The Wicked Boy recounts the story of child murderer Robert Coombes, who at thirteen killed his mother, with his twelve year-old brothers knowledge, while their father was away at sea. Summerscale tells the story not just of the murder, but also the effect that it’s reported had on Victorian society. Victorians had a particularly contradictory relationship with children. On the one hand they revered the “innocence” of childhood as a blessed and pure state, on the other hand the factories and mills which were powering the expansion of the empire were manned by children, who were regularly killed or injured in unsafe and inhumane working conditions. That’s all without taking rampant child sexual abuse that was practiced at the time.

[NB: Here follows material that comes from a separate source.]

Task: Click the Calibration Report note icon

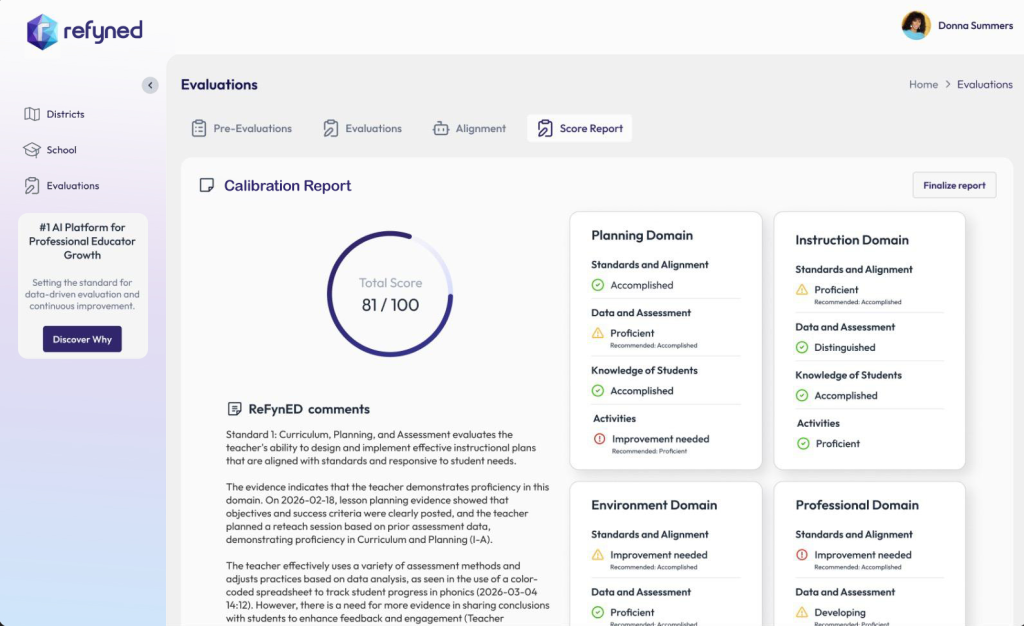Action: click(x=207, y=185)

Coombes actions and the subsequent trial sent the public into a frenzy of apportioning blame, which mainly falls on penny dreadful, the cheap, and salacious fiction publications full of adventure and crime. Anyone who lived in Britain through the trial of James Bulger’s murderers will remember a similar frenzy around so called “video nasties,” a term, steeped in moral panic, for the horror genre. However one does not need to dig much further into the case to see that popular culture was not so much to blame as Coombes possible head injury in infancy, on top of a strained and difficult relationship with his mother, accompanied by what we would now call physical abuse, but at the time many would accept as a normal part of discipline.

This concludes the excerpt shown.